# START OF EXTRACTED DATA

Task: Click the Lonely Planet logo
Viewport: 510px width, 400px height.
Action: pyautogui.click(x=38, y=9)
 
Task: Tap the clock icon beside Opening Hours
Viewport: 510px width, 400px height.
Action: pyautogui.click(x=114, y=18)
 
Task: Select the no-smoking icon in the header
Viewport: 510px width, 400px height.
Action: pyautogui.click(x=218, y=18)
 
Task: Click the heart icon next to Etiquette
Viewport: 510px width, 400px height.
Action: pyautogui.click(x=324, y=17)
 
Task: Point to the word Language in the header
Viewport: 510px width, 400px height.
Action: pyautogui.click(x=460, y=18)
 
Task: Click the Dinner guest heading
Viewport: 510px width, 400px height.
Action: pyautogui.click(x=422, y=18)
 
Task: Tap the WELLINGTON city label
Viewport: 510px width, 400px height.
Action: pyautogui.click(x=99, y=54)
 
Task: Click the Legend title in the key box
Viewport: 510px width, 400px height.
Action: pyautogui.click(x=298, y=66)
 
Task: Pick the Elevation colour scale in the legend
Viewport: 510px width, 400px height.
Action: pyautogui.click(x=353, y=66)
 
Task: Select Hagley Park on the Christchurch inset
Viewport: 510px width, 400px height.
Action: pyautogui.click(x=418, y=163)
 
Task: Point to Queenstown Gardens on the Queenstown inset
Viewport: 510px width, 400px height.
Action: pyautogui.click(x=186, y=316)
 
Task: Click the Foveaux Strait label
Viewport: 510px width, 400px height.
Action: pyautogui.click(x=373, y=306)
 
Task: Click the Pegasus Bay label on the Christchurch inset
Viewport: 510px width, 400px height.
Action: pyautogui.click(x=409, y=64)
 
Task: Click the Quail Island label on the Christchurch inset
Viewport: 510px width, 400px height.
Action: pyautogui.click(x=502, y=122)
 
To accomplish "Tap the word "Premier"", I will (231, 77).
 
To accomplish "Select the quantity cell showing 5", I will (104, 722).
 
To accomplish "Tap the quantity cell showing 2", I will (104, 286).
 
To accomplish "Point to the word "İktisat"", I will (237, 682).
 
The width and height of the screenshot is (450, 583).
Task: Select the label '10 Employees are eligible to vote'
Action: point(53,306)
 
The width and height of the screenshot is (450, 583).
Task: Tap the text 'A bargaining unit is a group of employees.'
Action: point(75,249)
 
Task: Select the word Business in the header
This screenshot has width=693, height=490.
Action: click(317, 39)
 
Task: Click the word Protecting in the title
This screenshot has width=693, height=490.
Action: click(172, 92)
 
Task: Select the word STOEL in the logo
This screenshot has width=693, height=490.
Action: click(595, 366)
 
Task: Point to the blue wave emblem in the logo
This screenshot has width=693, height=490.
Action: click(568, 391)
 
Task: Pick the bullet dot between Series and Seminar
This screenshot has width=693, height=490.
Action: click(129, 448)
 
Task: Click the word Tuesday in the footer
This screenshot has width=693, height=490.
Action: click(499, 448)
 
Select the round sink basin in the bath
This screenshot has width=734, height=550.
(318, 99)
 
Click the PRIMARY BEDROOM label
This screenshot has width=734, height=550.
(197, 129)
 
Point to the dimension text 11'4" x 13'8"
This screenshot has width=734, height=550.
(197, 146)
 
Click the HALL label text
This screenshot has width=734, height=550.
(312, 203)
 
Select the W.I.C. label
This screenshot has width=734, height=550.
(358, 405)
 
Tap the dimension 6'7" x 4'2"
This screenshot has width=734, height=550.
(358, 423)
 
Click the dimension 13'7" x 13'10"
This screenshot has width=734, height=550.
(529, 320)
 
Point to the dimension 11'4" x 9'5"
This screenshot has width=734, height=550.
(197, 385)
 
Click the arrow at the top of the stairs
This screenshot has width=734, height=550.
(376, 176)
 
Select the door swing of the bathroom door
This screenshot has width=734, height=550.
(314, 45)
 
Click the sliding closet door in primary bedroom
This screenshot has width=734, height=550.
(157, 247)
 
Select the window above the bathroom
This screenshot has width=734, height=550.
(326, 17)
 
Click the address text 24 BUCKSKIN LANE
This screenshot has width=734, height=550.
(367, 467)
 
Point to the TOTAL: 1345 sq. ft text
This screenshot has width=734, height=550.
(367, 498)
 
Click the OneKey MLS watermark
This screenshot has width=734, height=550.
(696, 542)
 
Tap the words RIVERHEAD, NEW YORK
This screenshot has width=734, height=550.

# END OF EXTRACTED DATA

_REQUIREMENT_: Could you render all of the data above as a numbered list, one line per item, with the blank lines removed?

_SOLUTION TO THE EXERCISE_:
1. Task: Click the Lonely Planet logo
2. Viewport: 510px width, 400px height.
3. Action: pyautogui.click(x=38, y=9)
4. Task: Tap the clock icon beside Opening Hours
5. Viewport: 510px width, 400px height.
6. Action: pyautogui.click(x=114, y=18)
7. Task: Select the no-smoking icon in the header
8. Viewport: 510px width, 400px height.
9. Action: pyautogui.click(x=218, y=18)
10. Task: Click the heart icon next to Etiquette
11. Viewport: 510px width, 400px height.
12. Action: pyautogui.click(x=324, y=17)
13. Task: Point to the word Language in the header
14. Viewport: 510px width, 400px height.
15. Action: pyautogui.click(x=460, y=18)
16. Task: Click the Dinner guest heading
17. Viewport: 510px width, 400px height.
18. Action: pyautogui.click(x=422, y=18)
19. Task: Tap the WELLINGTON city label
20. Viewport: 510px width, 400px height.
21. Action: pyautogui.click(x=99, y=54)
22. Task: Click the Legend title in the key box
23. Viewport: 510px width, 400px height.
24. Action: pyautogui.click(x=298, y=66)
25. Task: Pick the Elevation colour scale in the legend
26. Viewport: 510px width, 400px height.
27. Action: pyautogui.click(x=353, y=66)
28. Task: Select Hagley Park on the Christchurch inset
29. Viewport: 510px width, 400px height.
30. Action: pyautogui.click(x=418, y=163)
31. Task: Point to Queenstown Gardens on the Queenstown inset
32. Viewport: 510px width, 400px height.
33. Action: pyautogui.click(x=186, y=316)
34. Task: Click the Foveaux Strait label
35. Viewport: 510px width, 400px height.
36. Action: pyautogui.click(x=373, y=306)
37. Task: Click the Pegasus Bay label on the Christchurch inset
38. Viewport: 510px width, 400px height.
39. Action: pyautogui.click(x=409, y=64)
40. Task: Click the Quail Island label on the Christchurch inset
41. Viewport: 510px width, 400px height.
42. Action: pyautogui.click(x=502, y=122)
43. To accomplish "Tap the word "Premier"", I will (231, 77).
44. To accomplish "Select the quantity cell showing 5", I will (104, 722).
45. To accomplish "Tap the quantity cell showing 2", I will (104, 286).
46. To accomplish "Point to the word "İktisat"", I will (237, 682).
47. The width and height of the screenshot is (450, 583).
48. Task: Select the label '10 Employees are eligible to vote'
49. Action: point(53,306)
50. The width and height of the screenshot is (450, 583).
51. Task: Tap the text 'A bargaining unit is a group of employees.'
52. Action: point(75,249)
53. Task: Select the word Business in the header
54. This screenshot has width=693, height=490.
55. Action: click(317, 39)
56. Task: Click the word Protecting in the title
57. This screenshot has width=693, height=490.
58. Action: click(172, 92)
59. Task: Select the word STOEL in the logo
60. This screenshot has width=693, height=490.
61. Action: click(595, 366)
62. Task: Point to the blue wave emblem in the logo
63. This screenshot has width=693, height=490.
64. Action: click(568, 391)
65. Task: Pick the bullet dot between Series and Seminar
66. This screenshot has width=693, height=490.
67. Action: click(129, 448)
68. Task: Click the word Tuesday in the footer
69. This screenshot has width=693, height=490.
70. Action: click(499, 448)
71. Select the round sink basin in the bath
72. This screenshot has width=734, height=550.
73. (318, 99)
74. Click the PRIMARY BEDROOM label
75. This screenshot has width=734, height=550.
76. (197, 129)
77. Point to the dimension text 11'4" x 13'8"
78. This screenshot has width=734, height=550.
79. (197, 146)
80. Click the HALL label text
81. This screenshot has width=734, height=550.
82. (312, 203)
83. Select the W.I.C. label
84. This screenshot has width=734, height=550.
85. (358, 405)
86. Tap the dimension 6'7" x 4'2"
87. This screenshot has width=734, height=550.
88. (358, 423)
89. Click the dimension 13'7" x 13'10"
90. This screenshot has width=734, height=550.
91. (529, 320)
92. Point to the dimension 11'4" x 9'5"
93. This screenshot has width=734, height=550.
94. (197, 385)
95. Click the arrow at the top of the stairs
96. This screenshot has width=734, height=550.
97. (376, 176)
98. Select the door swing of the bathroom door
99. This screenshot has width=734, height=550.
100. (314, 45)
101. Click the sliding closet door in primary bedroom
102. This screenshot has width=734, height=550.
103. (157, 247)
104. Select the window above the bathroom
105. This screenshot has width=734, height=550.
106. (326, 17)
107. Click the address text 24 BUCKSKIN LANE
108. This screenshot has width=734, height=550.
109. (367, 467)
110. Point to the TOTAL: 1345 sq. ft text
111. This screenshot has width=734, height=550.
112. (367, 498)
113. Click the OneKey MLS watermark
114. This screenshot has width=734, height=550.
115. (696, 542)
116. Tap the words RIVERHEAD, NEW YORK
117. This screenshot has width=734, height=550.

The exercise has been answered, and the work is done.